Death should be discussed with a child when a natural circumstance arises, such as with the passing of a pet, family member or if heard elsewhere. Be careful when discussing death not to mention that the person is "asleep" as this may frighten the child and contribute to a possible sleep disorder.
It is better to explain to the child that the person/ pet has died (using the correct terms). You may wish to frame it with your religious or nonreligous beliefs, too.
Keep in mind that children who are very young do not understand the concept of death and tend to "forget" which can be unsettling to a person. (Such as if a grandparent passes that they don't see on a regular basis and then they may ask at a family function why Grandpop is not at dinner yet?) This behavior is due to the developmental levels of the child in most circumstances.
Also, note that older children tend to grieve in waves. Sometimes they will seem very upset when first told of the passing of a person and others may seem nonchalant. Again, this is due to their ability to process information. It may be months until they absorb all the meaning of a death and then seem to have grieving when least expected.
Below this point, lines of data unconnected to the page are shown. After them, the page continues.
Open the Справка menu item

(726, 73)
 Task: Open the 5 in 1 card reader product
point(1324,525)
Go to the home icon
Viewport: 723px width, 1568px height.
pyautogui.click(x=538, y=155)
I have added a link below to help you with your search for information. Also, note that there are many more links here on Education.com
Take care- Louise Masin Sattler, NCSP
Nationally Certified School Psychologist
I would say when your child asks about it or when someone he/she knows someone knows has died.
If you aren't sure what to say, there are many picture books out there that range from when a grandparent dies to a family pet. If you go to the public library, the media specialist will be able to help guide you. If your child is older, have them ask you questions. Answer them honestly.